First, this is only a regulatory event. True, they can recommend criminal action, on the Federal level, but they cannot file it. That is Justices decision.
Second, what the AG in New York – the Federal Attorney and/or the State AG decided to do is another question. Both state AND Federal laws may have been broken.
Third, this probably is a RICO crime as well. That could mean treble damages ordered paid back to all of U.S. that were effected.
Fourth, like a DWI, criminal charges do NOT result in “civil” – well, sometimes they are not all that civil – damages.

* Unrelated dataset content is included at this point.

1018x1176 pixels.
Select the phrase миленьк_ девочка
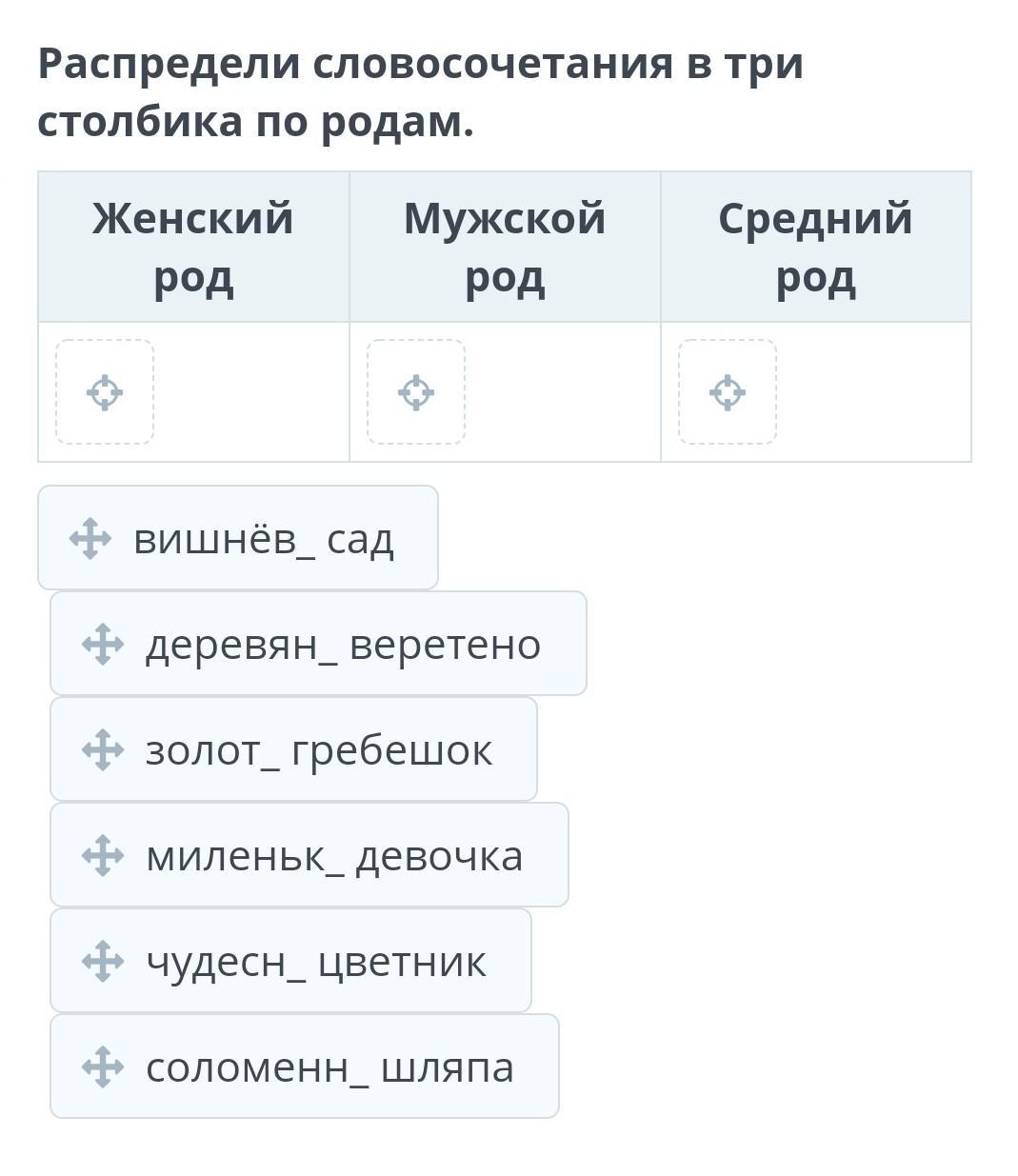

What you may, permissive, expect is that each and every Class Action Attorney among U.S. is already typing away on their complaints in their Complaints.
As Lawrence showed/told U.S. all…, it is a terrible thing to see wave after wave of Shiites rolling down the hills all around you.
As the Devil will tell you & all of U.S.: Aren’t you even tempted to be a wee, skoshi bit sympathetic?
Opinions, etc.:
Timing of this announcement: completely oriented toward impending legislation.
Scope of this investigation: very limited
Probable true breadth of similar wrongdoing: much wider than the current investigation.
Scope of the implications: extremely broad – so as to significantly harm the derivatives markets worldwide. Is TARP also screwed?
Chances that the SEC can make the allegations stick: It seems that only the first shot has been fired and the somewhat incestuous relationships between SEC and the folks they regulate will come under beneficial scrutiny.
How long this soap opera will remain an excuse for a selloff: Help us Jim!!!
Oh yay, another book for summer reading.
Liar’s Poker, Barbarians at the gate, Titan……I can’t get anything done. The “big swingin dicks”
keep giving the writers more material.
What about the fraud against the American people? You know. Where banks signed mortgage contracts with people they KNEW couldn’t afford them, for the purpose of collecting late fees and seizing their property? You know, where they stole people’s equity? Where the thieves got caught when it all crashed down like the giant Ponzi scheme that it was? And where the federal government took OUR money to pay the thieves so they didn’t lose their ill-gotten gains?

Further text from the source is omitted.